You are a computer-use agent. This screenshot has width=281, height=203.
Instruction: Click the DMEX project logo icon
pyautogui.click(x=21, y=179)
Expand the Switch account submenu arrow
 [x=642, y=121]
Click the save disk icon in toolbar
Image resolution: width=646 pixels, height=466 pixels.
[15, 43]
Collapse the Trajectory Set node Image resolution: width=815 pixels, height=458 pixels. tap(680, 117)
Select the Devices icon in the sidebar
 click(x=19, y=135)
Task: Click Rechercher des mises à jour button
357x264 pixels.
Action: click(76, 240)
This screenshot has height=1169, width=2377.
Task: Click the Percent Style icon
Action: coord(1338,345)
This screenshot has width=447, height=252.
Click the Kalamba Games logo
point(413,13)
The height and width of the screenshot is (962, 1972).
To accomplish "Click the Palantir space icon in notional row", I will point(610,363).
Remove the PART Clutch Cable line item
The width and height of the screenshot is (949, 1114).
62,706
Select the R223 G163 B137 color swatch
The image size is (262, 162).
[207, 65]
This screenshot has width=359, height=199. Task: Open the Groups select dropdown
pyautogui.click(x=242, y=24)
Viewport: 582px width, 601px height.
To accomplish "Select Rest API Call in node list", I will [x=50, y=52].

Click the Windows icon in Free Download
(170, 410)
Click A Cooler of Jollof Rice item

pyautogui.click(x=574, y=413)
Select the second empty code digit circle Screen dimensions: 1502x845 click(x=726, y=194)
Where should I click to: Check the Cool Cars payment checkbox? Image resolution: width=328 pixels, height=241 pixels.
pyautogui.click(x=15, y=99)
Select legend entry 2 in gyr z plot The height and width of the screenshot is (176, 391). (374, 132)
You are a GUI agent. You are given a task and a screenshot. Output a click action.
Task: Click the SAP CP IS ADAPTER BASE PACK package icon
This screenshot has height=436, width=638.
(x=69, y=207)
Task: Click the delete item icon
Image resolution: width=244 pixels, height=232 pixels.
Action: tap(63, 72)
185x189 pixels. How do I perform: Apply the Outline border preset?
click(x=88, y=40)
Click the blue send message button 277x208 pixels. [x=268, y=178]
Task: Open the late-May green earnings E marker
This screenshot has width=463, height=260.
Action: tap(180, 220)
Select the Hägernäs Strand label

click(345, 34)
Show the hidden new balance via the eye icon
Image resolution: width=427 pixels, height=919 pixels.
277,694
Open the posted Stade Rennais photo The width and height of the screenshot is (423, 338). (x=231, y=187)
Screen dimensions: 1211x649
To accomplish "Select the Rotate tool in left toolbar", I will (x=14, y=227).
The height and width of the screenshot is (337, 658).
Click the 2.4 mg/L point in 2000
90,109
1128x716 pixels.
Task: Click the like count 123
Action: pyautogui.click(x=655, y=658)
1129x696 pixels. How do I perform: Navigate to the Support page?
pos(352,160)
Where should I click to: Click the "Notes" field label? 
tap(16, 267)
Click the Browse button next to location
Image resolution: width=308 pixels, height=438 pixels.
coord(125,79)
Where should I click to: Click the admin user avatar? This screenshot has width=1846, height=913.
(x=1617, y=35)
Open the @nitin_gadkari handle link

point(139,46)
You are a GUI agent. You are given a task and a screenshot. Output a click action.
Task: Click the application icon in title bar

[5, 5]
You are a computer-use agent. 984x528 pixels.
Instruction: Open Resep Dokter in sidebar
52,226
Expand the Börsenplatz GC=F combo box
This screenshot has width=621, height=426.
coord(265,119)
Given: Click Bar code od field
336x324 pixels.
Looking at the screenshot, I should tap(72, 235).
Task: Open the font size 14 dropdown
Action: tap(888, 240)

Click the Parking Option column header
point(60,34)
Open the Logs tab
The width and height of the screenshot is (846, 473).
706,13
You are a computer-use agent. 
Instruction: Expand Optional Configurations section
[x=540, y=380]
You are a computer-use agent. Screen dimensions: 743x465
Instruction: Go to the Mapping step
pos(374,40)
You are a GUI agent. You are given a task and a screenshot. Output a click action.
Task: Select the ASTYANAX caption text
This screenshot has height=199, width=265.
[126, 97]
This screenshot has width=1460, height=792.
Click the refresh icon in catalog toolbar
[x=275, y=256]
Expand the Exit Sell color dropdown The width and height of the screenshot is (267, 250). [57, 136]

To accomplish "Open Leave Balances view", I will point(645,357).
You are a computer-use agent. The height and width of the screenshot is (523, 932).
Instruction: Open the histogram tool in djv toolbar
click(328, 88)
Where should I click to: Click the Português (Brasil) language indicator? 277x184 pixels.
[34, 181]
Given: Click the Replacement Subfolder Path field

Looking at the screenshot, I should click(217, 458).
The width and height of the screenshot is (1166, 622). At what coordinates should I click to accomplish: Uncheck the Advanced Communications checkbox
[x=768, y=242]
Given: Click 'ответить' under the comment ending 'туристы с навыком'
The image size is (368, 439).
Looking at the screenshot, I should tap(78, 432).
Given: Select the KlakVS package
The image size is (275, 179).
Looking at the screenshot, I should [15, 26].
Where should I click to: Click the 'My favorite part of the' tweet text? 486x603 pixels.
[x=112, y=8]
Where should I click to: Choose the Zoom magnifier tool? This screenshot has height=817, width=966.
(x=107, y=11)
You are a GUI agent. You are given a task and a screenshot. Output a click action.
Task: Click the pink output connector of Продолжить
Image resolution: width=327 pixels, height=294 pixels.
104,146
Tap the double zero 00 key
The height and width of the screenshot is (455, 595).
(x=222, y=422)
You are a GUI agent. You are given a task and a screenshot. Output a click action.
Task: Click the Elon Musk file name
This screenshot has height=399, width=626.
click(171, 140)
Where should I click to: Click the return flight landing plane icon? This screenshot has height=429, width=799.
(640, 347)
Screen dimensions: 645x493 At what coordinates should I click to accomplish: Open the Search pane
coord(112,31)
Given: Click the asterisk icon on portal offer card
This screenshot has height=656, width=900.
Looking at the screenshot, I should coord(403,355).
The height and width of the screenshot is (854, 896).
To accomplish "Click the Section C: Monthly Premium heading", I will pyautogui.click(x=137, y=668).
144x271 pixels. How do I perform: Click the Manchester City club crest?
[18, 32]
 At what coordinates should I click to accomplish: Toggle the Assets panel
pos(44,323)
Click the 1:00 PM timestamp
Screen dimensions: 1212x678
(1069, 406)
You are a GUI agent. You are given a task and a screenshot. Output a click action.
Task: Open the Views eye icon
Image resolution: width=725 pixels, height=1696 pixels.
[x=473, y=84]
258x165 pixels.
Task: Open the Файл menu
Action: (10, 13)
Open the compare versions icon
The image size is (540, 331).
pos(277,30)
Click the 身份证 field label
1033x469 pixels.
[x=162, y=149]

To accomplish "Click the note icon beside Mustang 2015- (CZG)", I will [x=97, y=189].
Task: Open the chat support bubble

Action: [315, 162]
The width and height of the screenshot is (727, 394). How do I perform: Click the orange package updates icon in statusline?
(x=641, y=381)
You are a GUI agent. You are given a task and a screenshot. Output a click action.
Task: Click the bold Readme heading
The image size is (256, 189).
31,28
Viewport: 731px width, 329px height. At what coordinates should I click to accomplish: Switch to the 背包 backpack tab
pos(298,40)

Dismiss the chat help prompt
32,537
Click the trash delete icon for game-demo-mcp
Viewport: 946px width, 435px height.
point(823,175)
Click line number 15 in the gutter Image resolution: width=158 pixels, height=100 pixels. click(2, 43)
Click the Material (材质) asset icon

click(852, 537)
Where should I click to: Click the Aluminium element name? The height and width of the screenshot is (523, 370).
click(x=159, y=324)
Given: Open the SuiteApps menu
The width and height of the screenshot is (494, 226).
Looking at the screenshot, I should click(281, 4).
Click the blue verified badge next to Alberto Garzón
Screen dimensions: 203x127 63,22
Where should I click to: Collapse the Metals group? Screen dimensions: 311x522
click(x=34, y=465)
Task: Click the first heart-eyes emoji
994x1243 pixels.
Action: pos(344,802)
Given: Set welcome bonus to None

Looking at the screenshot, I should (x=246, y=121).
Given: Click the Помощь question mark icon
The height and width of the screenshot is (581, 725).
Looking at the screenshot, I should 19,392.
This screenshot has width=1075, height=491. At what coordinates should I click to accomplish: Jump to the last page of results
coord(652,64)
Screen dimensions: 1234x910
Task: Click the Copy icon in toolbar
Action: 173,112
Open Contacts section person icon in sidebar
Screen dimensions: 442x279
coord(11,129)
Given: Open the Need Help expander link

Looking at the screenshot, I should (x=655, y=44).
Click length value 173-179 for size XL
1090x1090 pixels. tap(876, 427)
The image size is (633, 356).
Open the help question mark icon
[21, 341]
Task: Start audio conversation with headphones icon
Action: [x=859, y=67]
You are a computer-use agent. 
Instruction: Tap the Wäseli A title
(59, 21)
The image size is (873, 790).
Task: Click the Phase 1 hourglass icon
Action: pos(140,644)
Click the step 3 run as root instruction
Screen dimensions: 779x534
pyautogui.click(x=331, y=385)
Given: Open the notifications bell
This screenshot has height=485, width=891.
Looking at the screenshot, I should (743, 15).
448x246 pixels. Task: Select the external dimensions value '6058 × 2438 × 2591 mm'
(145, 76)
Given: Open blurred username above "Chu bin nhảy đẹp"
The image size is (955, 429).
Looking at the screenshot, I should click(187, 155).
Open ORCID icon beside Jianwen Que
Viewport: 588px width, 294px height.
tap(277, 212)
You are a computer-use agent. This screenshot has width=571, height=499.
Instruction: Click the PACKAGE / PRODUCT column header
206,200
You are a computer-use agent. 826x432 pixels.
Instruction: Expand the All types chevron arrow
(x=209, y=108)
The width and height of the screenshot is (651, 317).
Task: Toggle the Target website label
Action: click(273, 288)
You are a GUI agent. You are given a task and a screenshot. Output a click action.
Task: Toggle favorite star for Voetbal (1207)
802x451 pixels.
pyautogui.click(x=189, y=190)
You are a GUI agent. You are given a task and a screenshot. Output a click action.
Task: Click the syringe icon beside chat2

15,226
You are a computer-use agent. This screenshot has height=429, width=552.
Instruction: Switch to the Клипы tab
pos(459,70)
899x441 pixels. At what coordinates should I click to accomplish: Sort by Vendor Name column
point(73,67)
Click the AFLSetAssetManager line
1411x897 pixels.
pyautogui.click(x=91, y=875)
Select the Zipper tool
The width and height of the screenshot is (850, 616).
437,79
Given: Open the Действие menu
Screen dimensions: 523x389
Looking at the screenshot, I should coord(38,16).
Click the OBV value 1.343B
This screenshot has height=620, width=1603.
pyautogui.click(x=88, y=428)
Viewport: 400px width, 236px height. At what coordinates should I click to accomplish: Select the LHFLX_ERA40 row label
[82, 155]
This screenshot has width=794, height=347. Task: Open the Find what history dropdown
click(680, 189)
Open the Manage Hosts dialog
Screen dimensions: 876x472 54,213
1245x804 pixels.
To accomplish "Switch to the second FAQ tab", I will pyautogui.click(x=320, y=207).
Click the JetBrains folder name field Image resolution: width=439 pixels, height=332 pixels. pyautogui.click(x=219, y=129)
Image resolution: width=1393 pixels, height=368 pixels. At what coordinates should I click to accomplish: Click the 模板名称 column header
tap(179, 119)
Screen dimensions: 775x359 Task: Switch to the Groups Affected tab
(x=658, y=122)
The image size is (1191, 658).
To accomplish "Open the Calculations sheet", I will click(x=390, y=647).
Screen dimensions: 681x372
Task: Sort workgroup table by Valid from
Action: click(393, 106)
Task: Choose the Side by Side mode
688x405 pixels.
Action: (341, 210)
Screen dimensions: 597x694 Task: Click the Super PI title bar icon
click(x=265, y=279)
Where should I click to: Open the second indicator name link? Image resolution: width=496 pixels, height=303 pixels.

========

- **Directions for this task**
Copy the material from its first line through the line containing "point(413,13)", inclusive, reproducing every line exactly.

- **Task result**
You are a computer-use agent. This screenshot has width=281, height=203.
Instruction: Click the DMEX project logo icon
pyautogui.click(x=21, y=179)
Expand the Switch account submenu arrow
 [x=642, y=121]
Click the save disk icon in toolbar
Image resolution: width=646 pixels, height=466 pixels.
[15, 43]
Collapse the Trajectory Set node Image resolution: width=815 pixels, height=458 pixels. tap(680, 117)
Select the Devices icon in the sidebar
 click(x=19, y=135)
Task: Click Rechercher des mises à jour button
357x264 pixels.
Action: click(76, 240)
This screenshot has height=1169, width=2377.
Task: Click the Percent Style icon
Action: coord(1338,345)
This screenshot has width=447, height=252.
Click the Kalamba Games logo
point(413,13)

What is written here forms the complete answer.